* [本文]:
もちろんその時、B社の販売員は店舗にいないため、量販店社員様が対応に追われた。その過酷さ故、B社が事実上の出入り禁止となっていた。

そんな会社と自分の会社が合併……いい気がするわけがない。

●旧A社と旧B社の合同研修

合併が決まった頃、元A社販売員と、元B社販売員の合同での研修会が行われた。

その研修を仕切っているのが、元B社の指導員たちだった。そこで僕はすぐに気付いた。

「B社が実権を握ったんだな」

そして、その研修のテーマが、

『1台購入希望のお客様を、いかに、複数台契約に誘導するか』

もちろん、今でも、ご家族の方のヒアリングなどをして、「強引にならない程度で」複数台のご提案をする事はある。

しかしそれはあまりにも直接的な研修テーマ…

その後半に行われたグループディスカッションのテーマは、

『1台だけ契約に来たお客様に、最大、何台まで契約させる事ができるか?そしてその料金は?』

というものだった。その研修で僕が入っていたグループ(6名)にも、1名、旧B社のスタッフがいた、あたかも、『旧A社に、旧B社のやり方を教えてやれ』と、鳴り物入りで送り込まれた『刺客』のようだった。

『奥様と、小学生のお子様との3人暮らしの社会人』というお客様設定で、最大何台まで勧められるか、グループディスカッションが始まった。

いや、これはグループディスカッションと言えるのか?旧B社の販売員が、一方的に仕切り始め、一方的に、紙に書き始めた。我々旧A社スタッフは、ただ見ているだけだった。

旧B社販売員『まずはご本人のスマホ。そして、奥様と、お子様のスマホ。さらに、ルーターは1人1台、スマホを存分にお使い頂くためには必ず必要です。そして、今B社でオススメしているタブレット、これも1人1台必要ですよね。これで、とりあえず9台は確実に案内できます。その日の売上が、9台上がりますね』

旧A社販売員『……』

およそ30秒で1台の契約が9台になった。もちろん、1台でも多く販売することは、我々販売員の使命だ。しかし、それにしてもこれは……。

* [項目]:
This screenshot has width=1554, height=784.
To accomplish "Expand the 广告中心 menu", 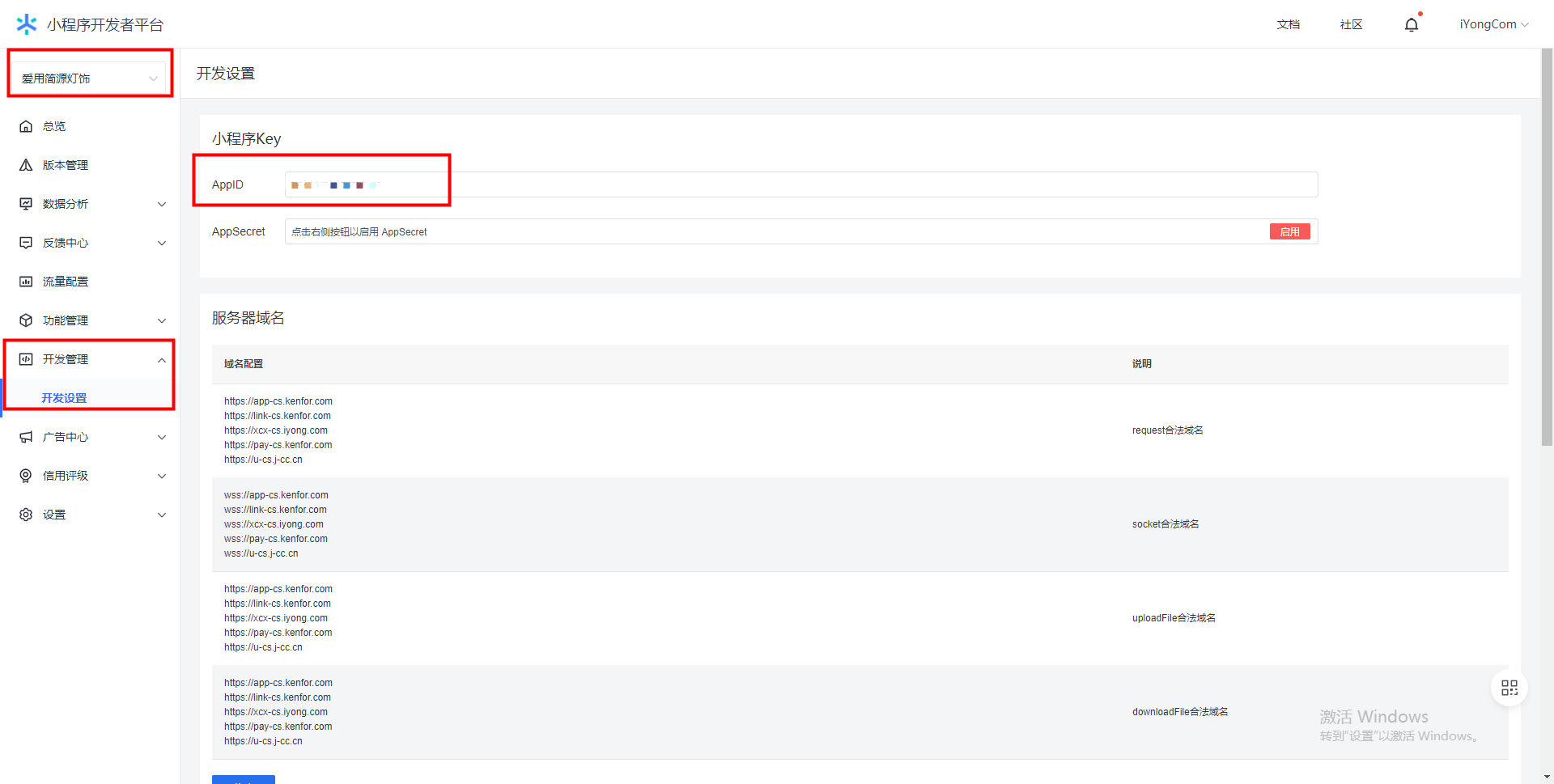I will [162, 437].
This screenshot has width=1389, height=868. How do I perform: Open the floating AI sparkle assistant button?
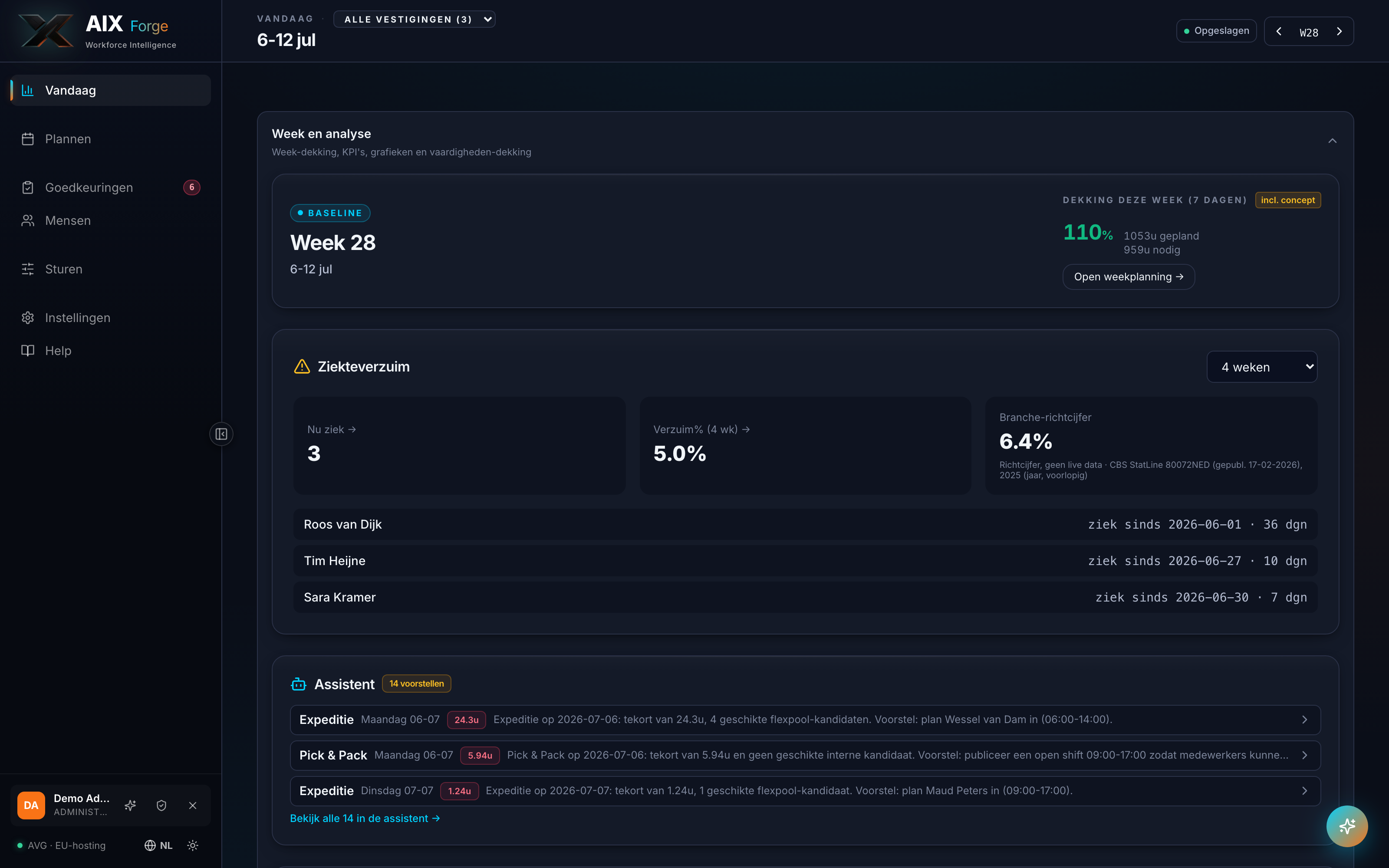[1346, 826]
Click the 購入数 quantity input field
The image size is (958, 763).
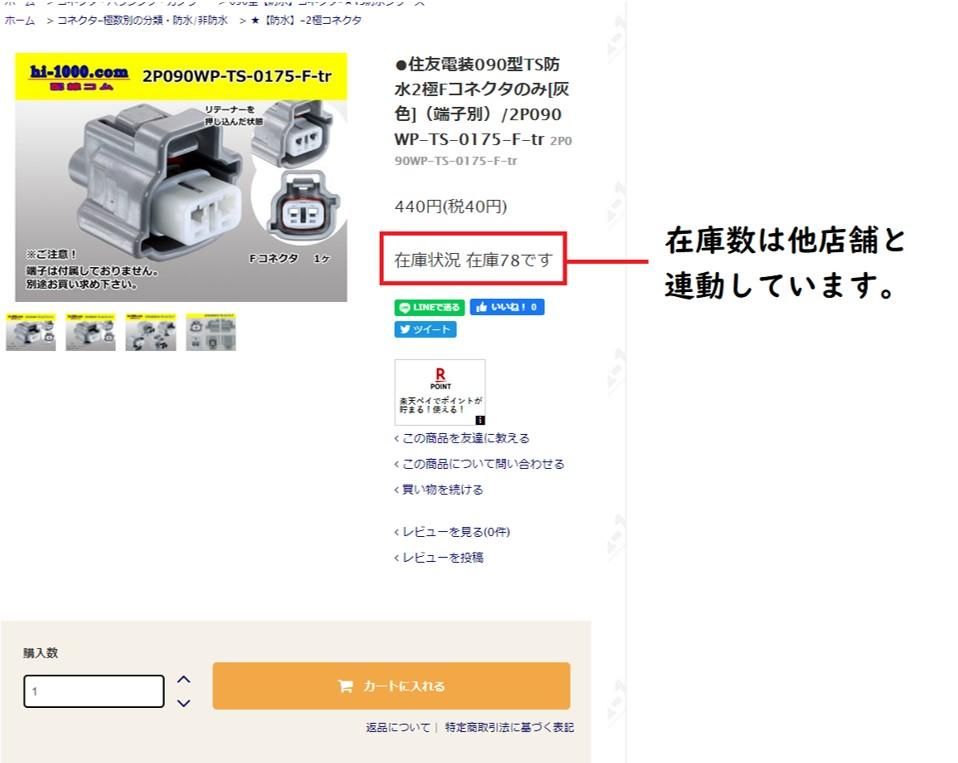tap(94, 692)
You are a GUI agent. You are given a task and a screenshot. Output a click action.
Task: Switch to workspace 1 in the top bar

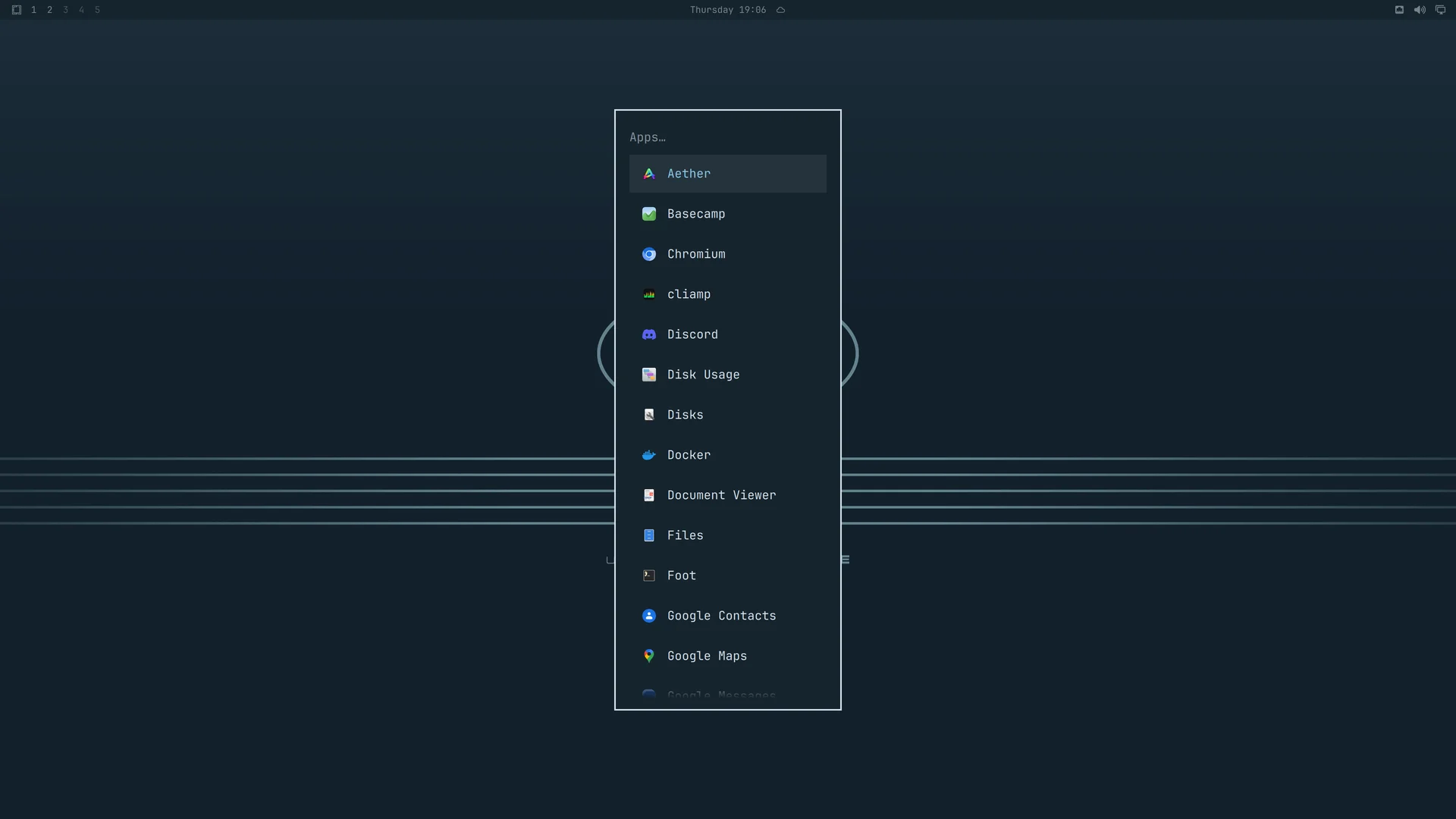coord(33,10)
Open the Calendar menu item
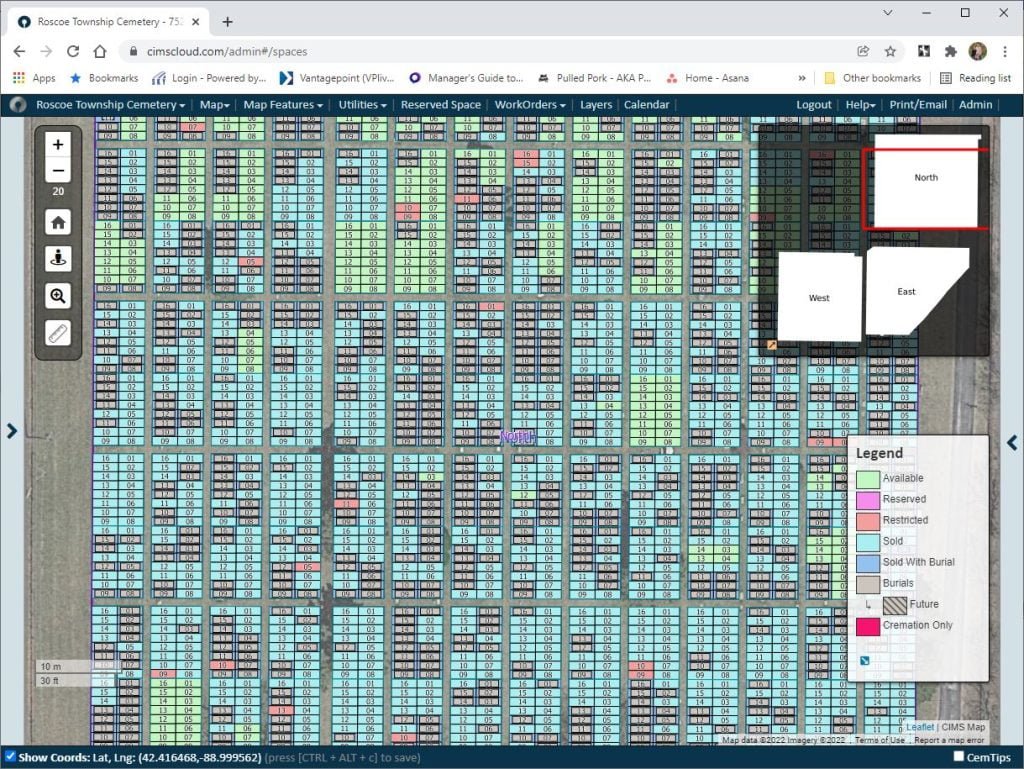Viewport: 1024px width, 769px height. pos(646,105)
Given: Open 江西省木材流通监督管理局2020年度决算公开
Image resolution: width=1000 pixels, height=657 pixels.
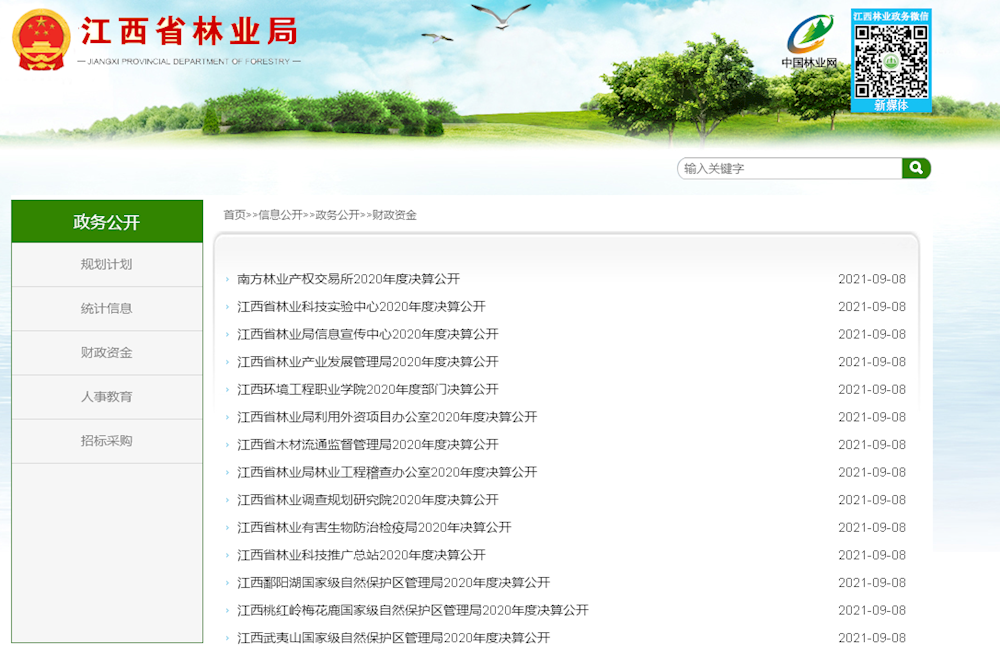Looking at the screenshot, I should tap(367, 445).
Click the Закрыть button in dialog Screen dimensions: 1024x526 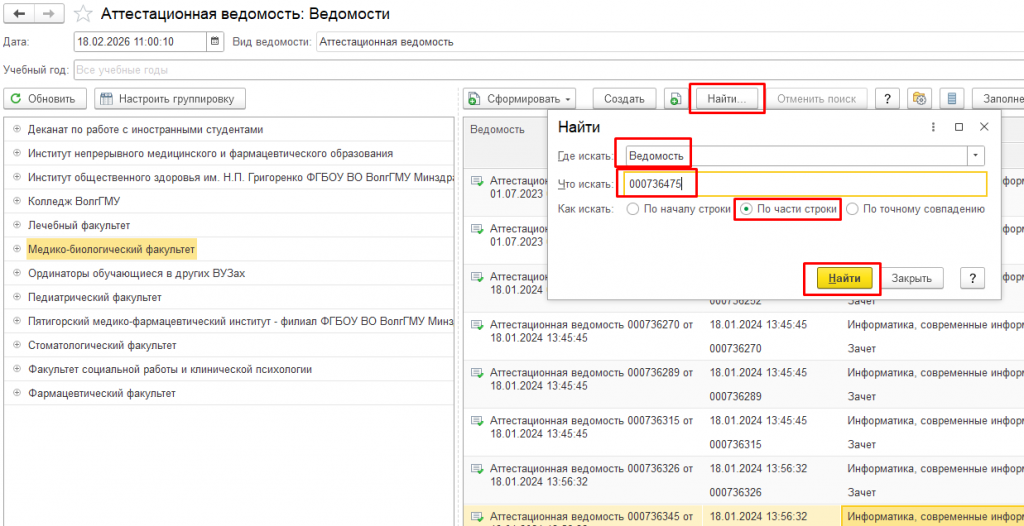click(x=911, y=278)
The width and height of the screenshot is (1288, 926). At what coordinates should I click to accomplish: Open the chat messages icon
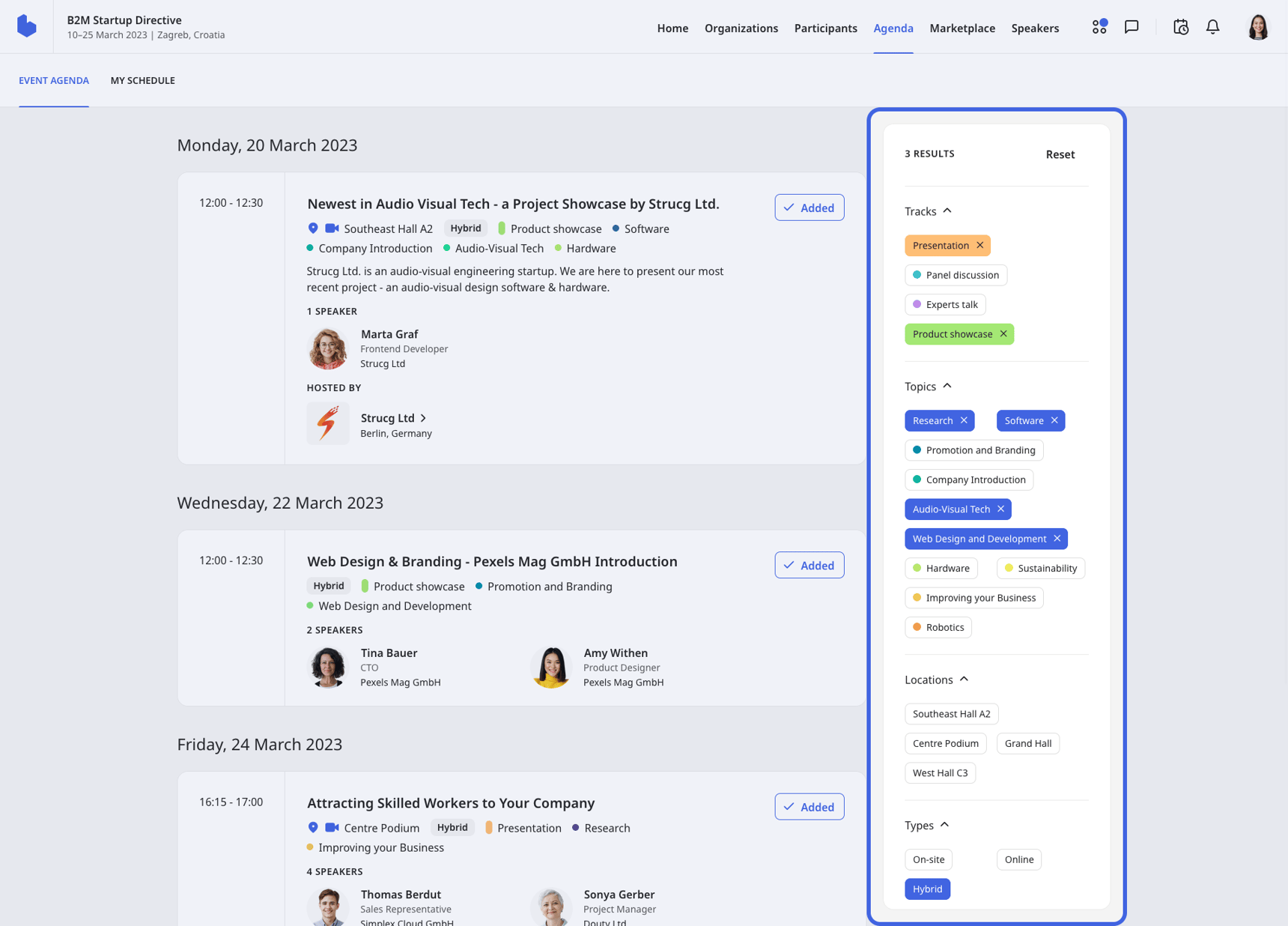[x=1131, y=27]
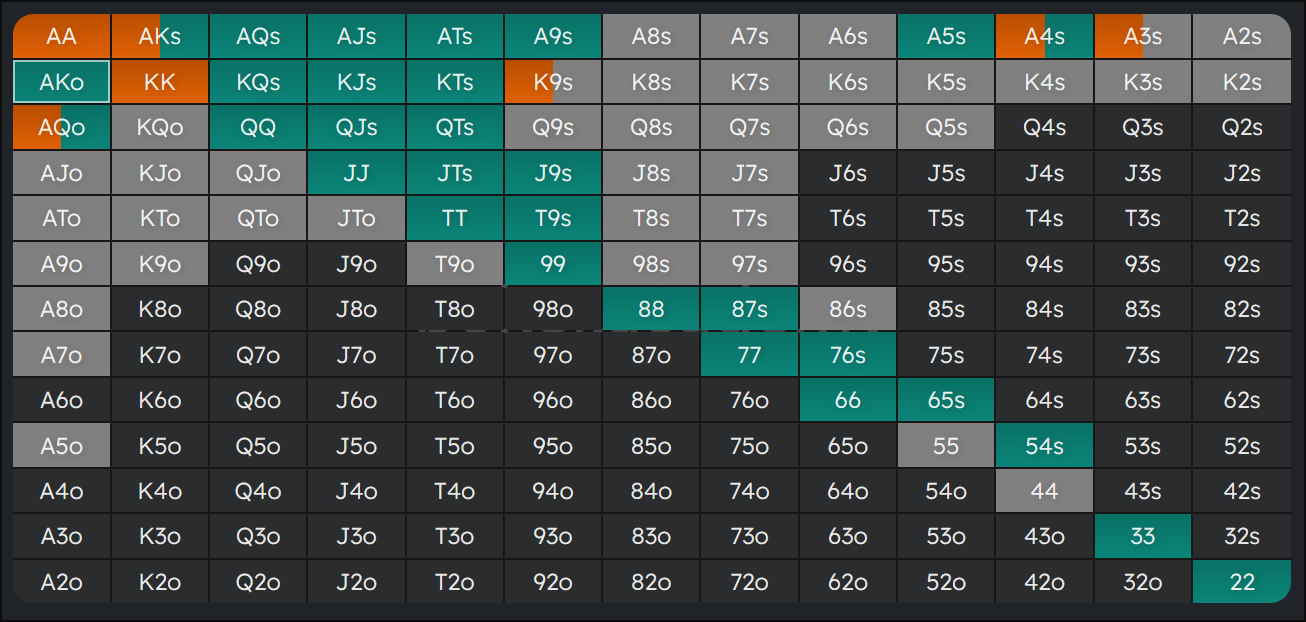
Task: Select the AKs suited hand cell
Action: (160, 37)
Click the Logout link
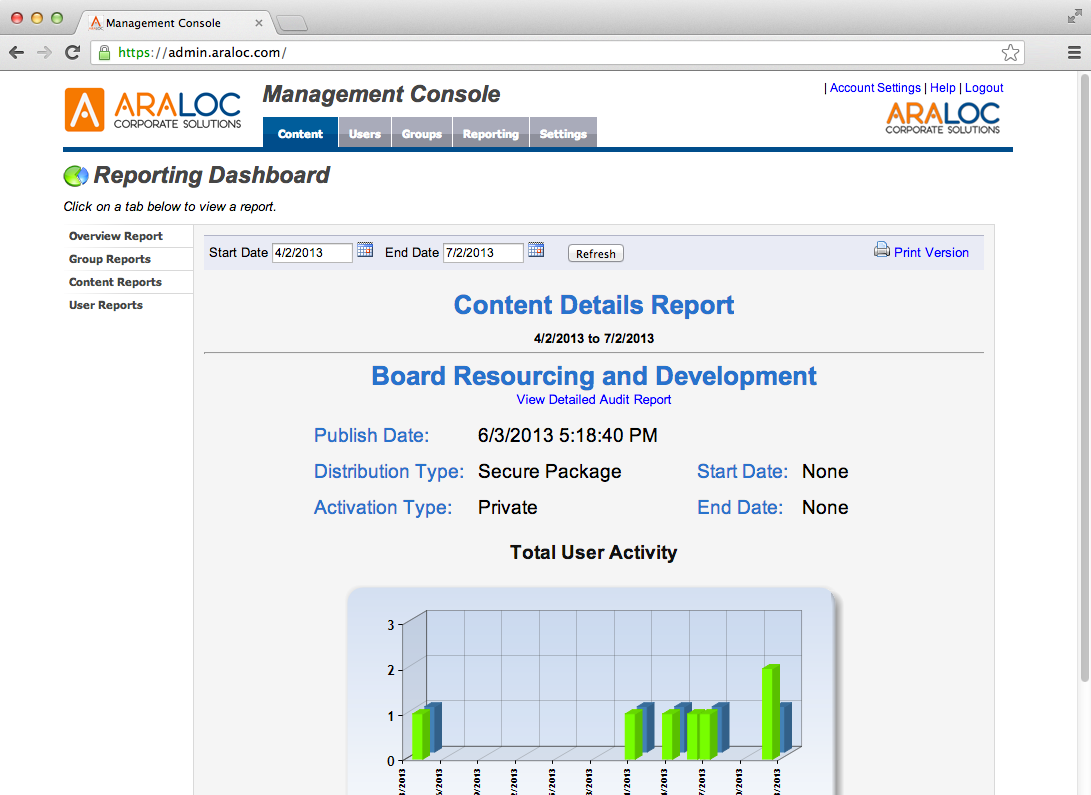This screenshot has height=795, width=1091. click(984, 88)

* [作業内容]:
1. 合同研修を扱った本文を2文で要約せよ。
2. 合同研修を扱った本文の続きを書け。

* [回答]:
1. 合併が決まった頃に旧A社と旧B社の販売員の合同研修が行われ、元B社の指導員たちが仕切っていたことから、筆者はB社が実権を握ったと気付いた。研修のテーマは1台購入希望の客をいかに複数台契約に誘導するかで、グループディスカッションでは旧B社の販売員が一方的に仕切り、およそ30秒で1台の契約を9台にする案を示した。

2.
●加速する旧B社スタッフの暴走

そんな5人の旧A社スタッフの『……』をまるで下に見るかのように、旧B社スタッフは遠慮なく続けた。

旧B社販売員『それから、ご本人と奥様にも、お父さんお母さんはいますよね。それぞれにもスマホは必要です。これでプラス4台。お父さんお母さんのルーターは、各家庭1台ずつでいいでしょう。これでプラス2台。合計で、15台の案内は、最低でも可能です』

そこまで話すと旧B社スタッフは、ドヤ顔で回りの旧A社スタッフを見回した。A社スタッフの『……』を見て、B社スタッフのドヤ顔はさらに加速度を増す。

『ディスカッションの時間がないので、このへんで料金の計算をしましょう』

と、先に進めようとする旧B社スタッフを、僕は真正面から見ていた。僕は完全に冷めた目で、『まぁ、どうなるか見ていよう』と、ただただ観察しようとしていた。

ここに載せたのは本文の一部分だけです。